Building a Network¶
To go through the quickstart interactively, just fire up Python and we will make everything in the interpreter:
$ python
Python 2.5.2 (r252:60911, Sep 17 2008, 11:21:23)
[GCC 4.0.1 (Apple Inc. build 5465)] on darwin
Type "help", "copyright", "credits" or "license" for more information.
>>>
In PyBrain, networks are composed of Modules which are connected with Connections. You can think of a network as a directed acyclic graph, where the nodes are Modules and the edges are Connections. This makes PyBrain very flexible but it is also not necessary in all cases.
The buildNetwork Shortcut¶
Thus, there is a simple way to create networks, which is the buildNetwork shortcut:
>>> from pybrain.tools.shortcuts import buildNetwork
>>> net = buildNetwork(2, 3, 1)
This call returns a network that has two inputs, three hidden and a single output neuron. In PyBrain, these layers are Module objects and they are already connected with FullConnection objects.
Activating a Network¶
The net is already initialized with random values - we can already calculate its output:
>>> net.activate([2, 1])
array([-0.98646726])
For this we use the .activate() method, which expects a list, tuple or an array as input.
Examining the structure¶
How can we examine the structure of our network somewhat closer? In PyBrain, every part of a network has a name by which you can access it. When building networks with the buildNetwork shortcut, the parts are named automatically:
>>> net['in']
<LinearLayer 'in'>
>>> net['hidden0']
<SigmoidLayer 'hidden0'>
>>> net['out']
<LinearLayer 'out'>
The hidden layers have numbers at the end in order to distinguish between those.

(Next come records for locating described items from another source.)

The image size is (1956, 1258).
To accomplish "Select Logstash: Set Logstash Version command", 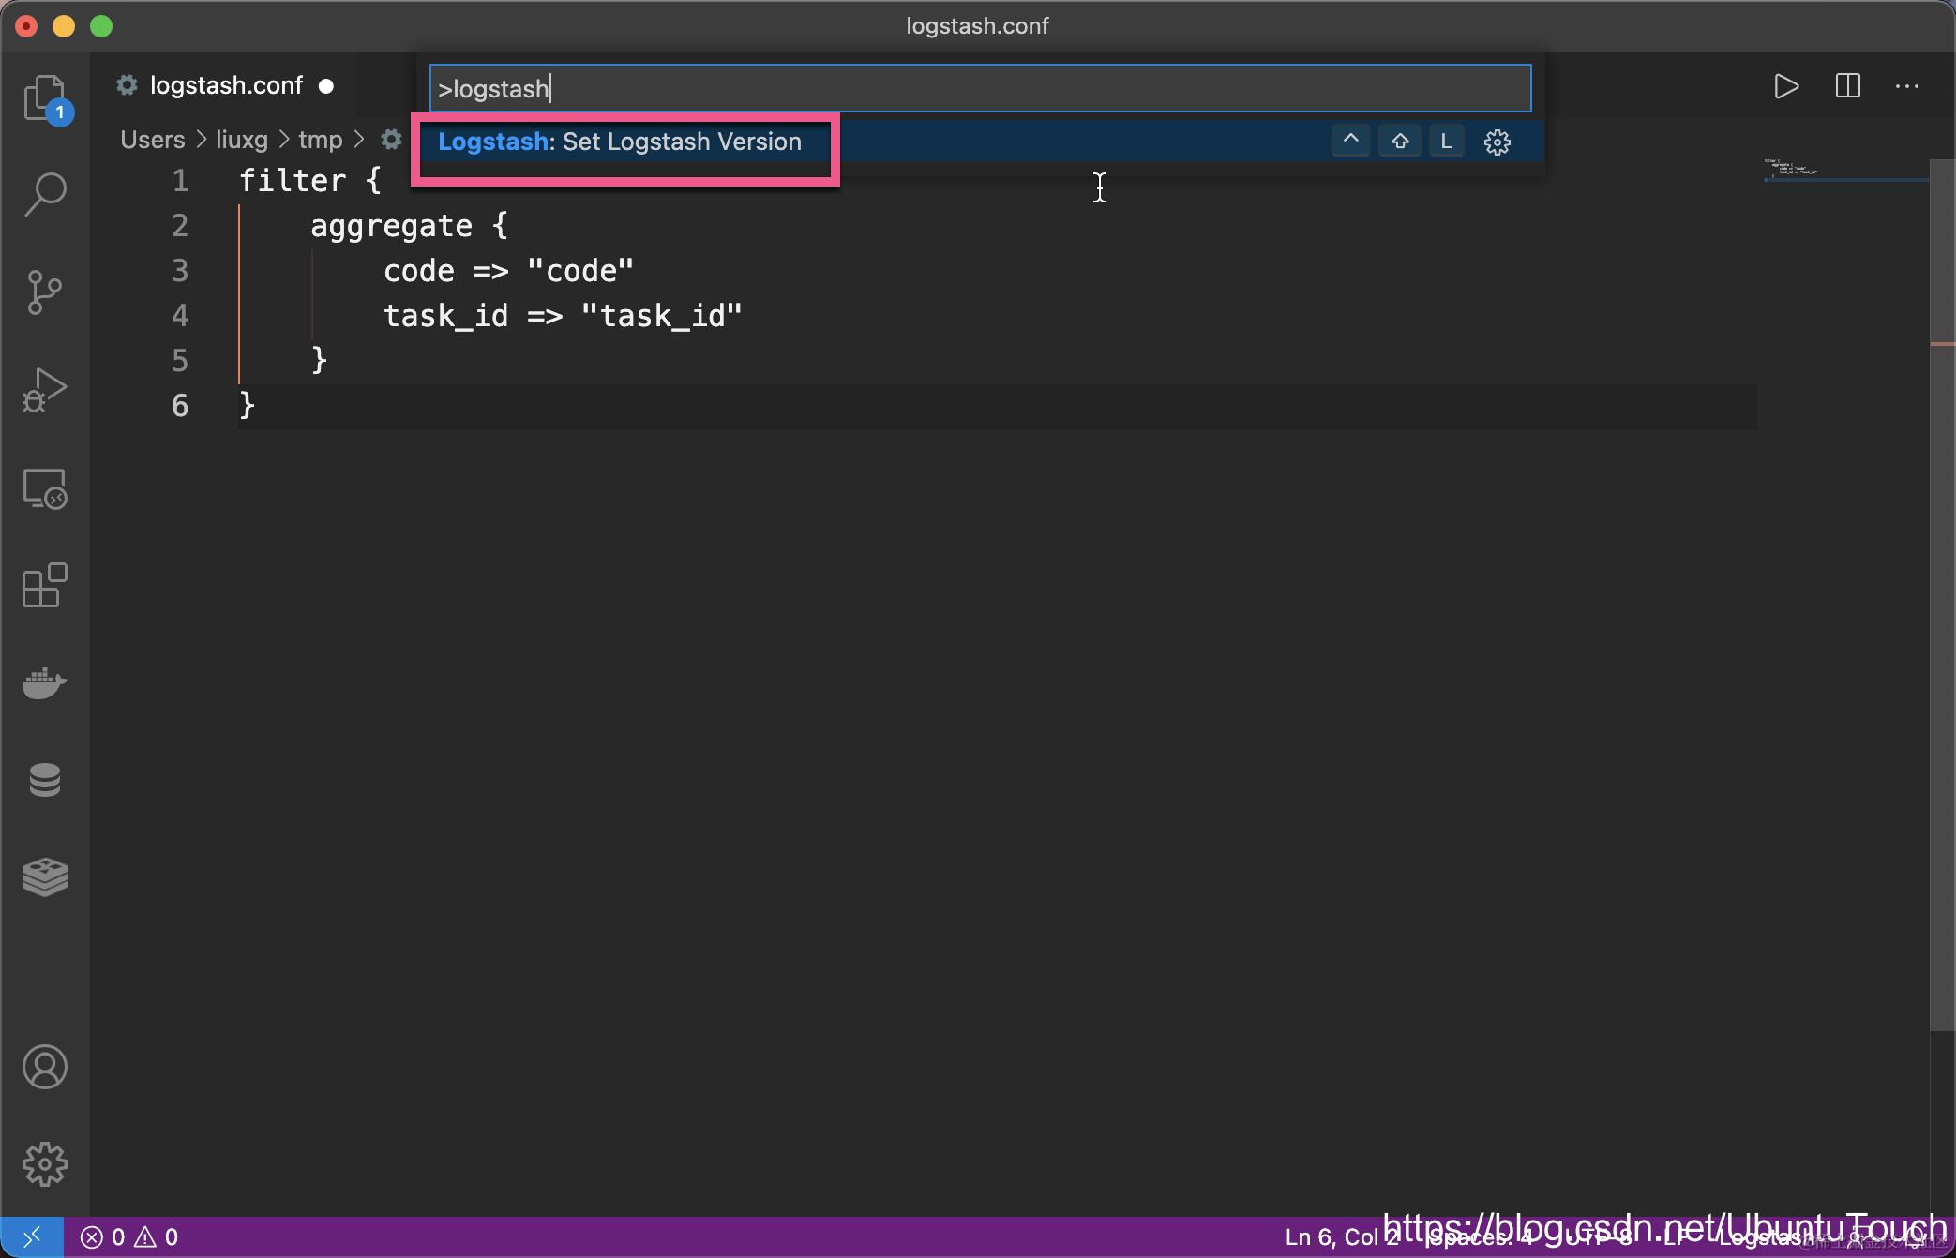I will point(620,142).
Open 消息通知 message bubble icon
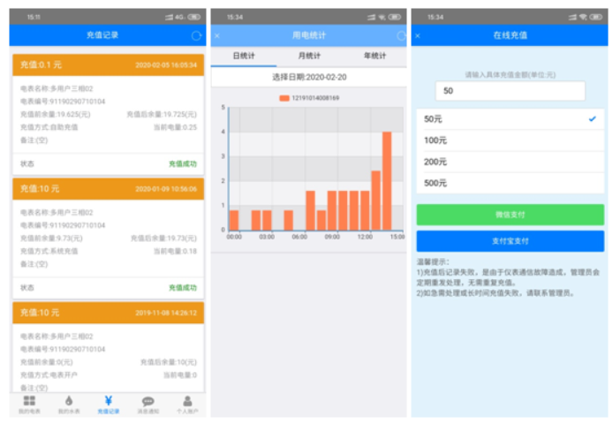This screenshot has height=424, width=613. click(148, 401)
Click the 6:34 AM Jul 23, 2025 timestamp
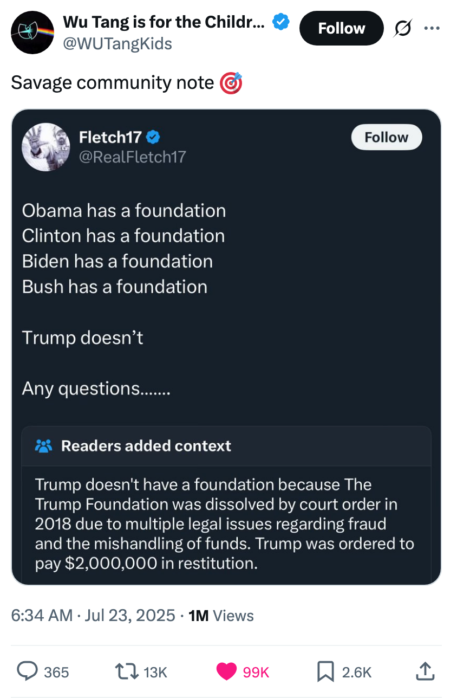457x698 pixels. [93, 616]
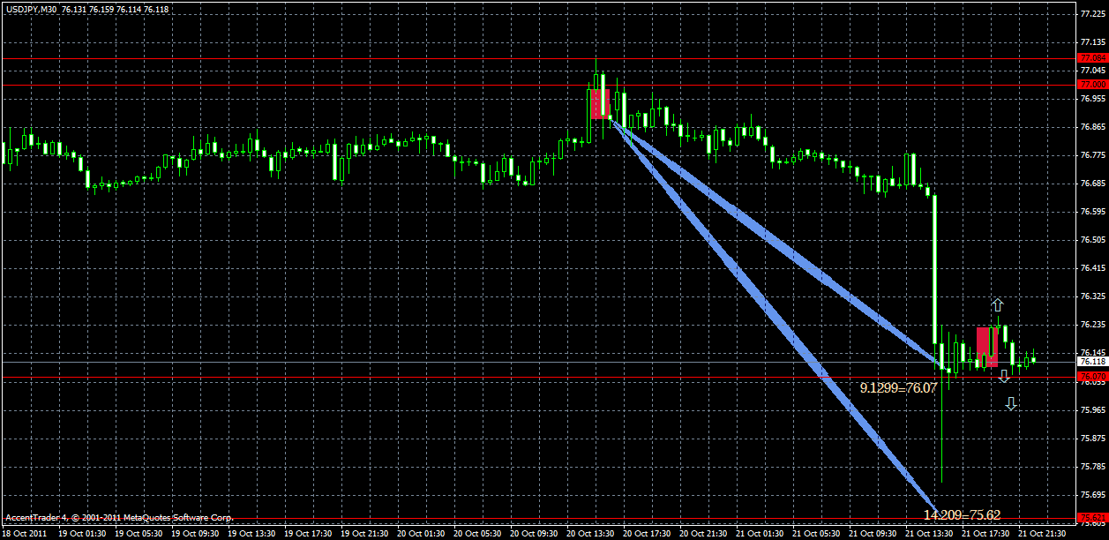This screenshot has width=1109, height=540.
Task: Click the lowest down arrow marker on the chart
Action: tap(1011, 404)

More sophisticated Networks¶
Of course, we want more flexibility when building up networks. For instance, the hidden layer is constructed with the sigmoid squashing function per default: but in a lot of cases, this is not what we want. We can also supply different types of layers:
>>> from pybrain.structure import TanhLayer
>>> net = buildNetwork(2, 3, 1, hiddenclass=TanhLayer)
>>> net['hidden0']
<TanhLayer 'hidden0'>
There is more we can do. For example, we can also set a different class for the output layer:
>>> from pybrain.structure import SoftmaxLayer
>>> net = buildNetwork(2, 3, 2, hiddenclass=TanhLayer, outclass=SoftmaxLayer)
>>> net.activate((2, 3))
array([ 0.6656323, 0.3343677])
We can also tell the network to use a bias:
>>> net = buildNetwork(2, 3, 1, bias=True)
>>> net['bias']
<BiasUnit 'bias'>
This approach has of course some restrictions: for example, we can only construct a feedforward topology. But it is possible to create very sophisticated architectures with PyBrain, and it is also one of the library’s strength to do so.